Didn’t go as I’d hoped.
Joseph bared his toddler teeth and said “I don’t want to be left in this room with these people!!!!! Where is my mommy!? Where is my sister!!!!?”
By screaming. And screaming. and screaming.
Then, when I “rescued” him, he acted tired for a minute, and then chippered right up and tried to run around the church foyer.
What a turkey.
I gave him a choice: “sit quietly with mommy in class OR play with friends in this (the toddler) room”
Let’s just say – we’re trying again this week and hoping for a better result.
My spectacular wrongness
But my point here is that in my frustration, I snapped at one of the caregivers in the toddler room.
I was waiting for Joseph to get involved in an activity in the room before I waved goodbye.
I know my child, and I know that he will cling to be for dear life and scream bloody murder if I physically hug him or vocally tell him goodbye.
But the caregiver told me “Don’t sneak off.

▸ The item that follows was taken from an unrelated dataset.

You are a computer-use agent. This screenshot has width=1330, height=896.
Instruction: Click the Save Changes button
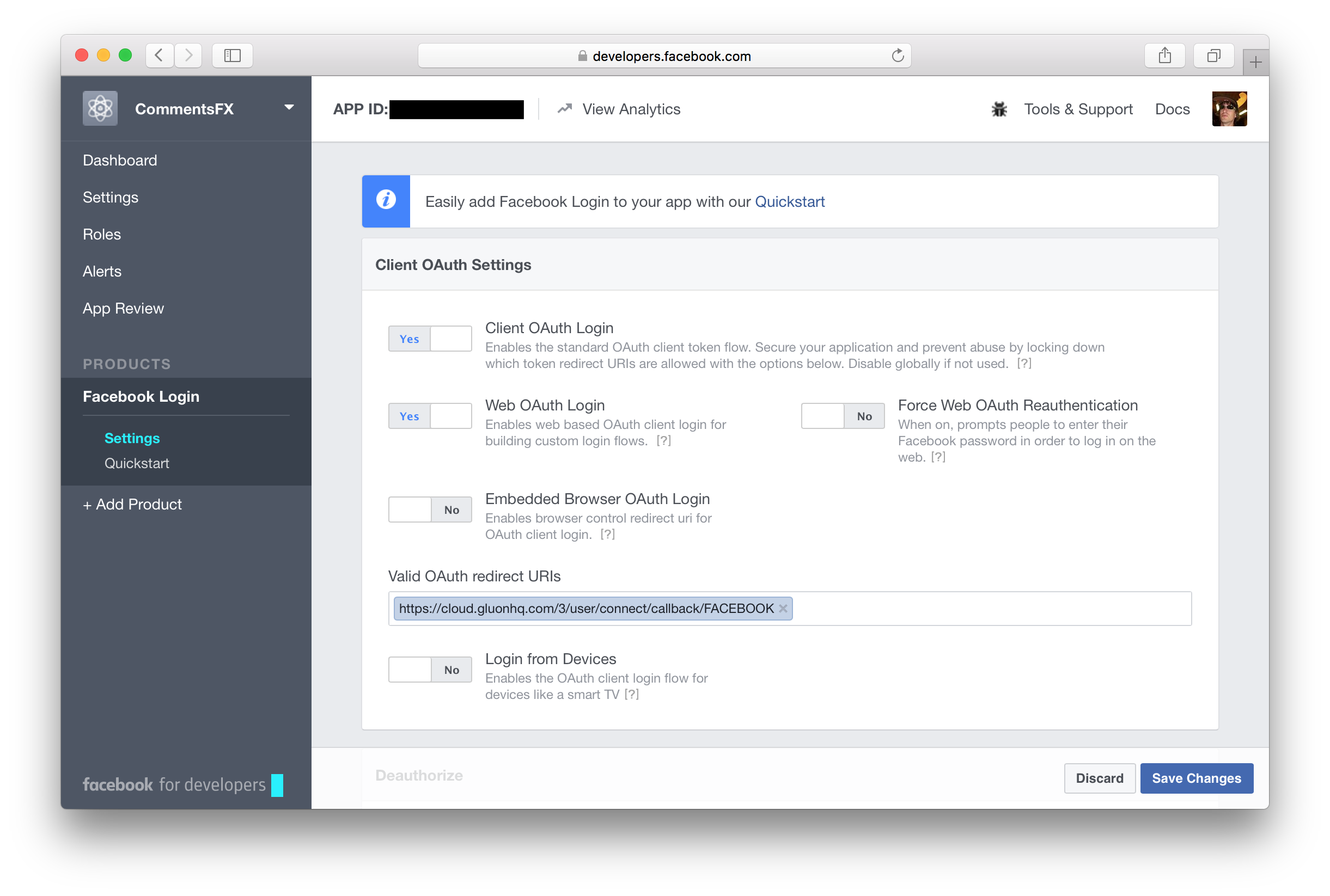tap(1198, 777)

You need to tell him you’re leaving. It makes it worse of you don’t”
My response was a snarky:
“That’s an opinion, not a fact.”
I am not proud of being snarky and evil.
In fact, I hate that I did that, and next time I see her, I will apologize.
But my point is that in making that mistake, I wasn’t doing something terrible.
I was just wrong.
And wrong is OK.
You Got Me Thinking, Shell
Shell at Things I Can’t Say got me thinking with her idea from last week about allowing yourself to be spectacularly wrong.
We’re always constantly trying to be right.
But it’s OK and extremely healthy to be wrong sometimes.
So why not embrace it?
Can you allow yourself to be wrong? Admit you’re wrong? Accept being wrong?
Because we can’t be right all the time.
And being wrong sometimes is a great blessing.
Being wrong is sometimes spectacular.
How do you feel about the idea of allowing yourself to be spectacularly wrong?
Can you think of a time recently that you were wrong?
How can you embrace that “wrongness” and strengthen your self-awareness?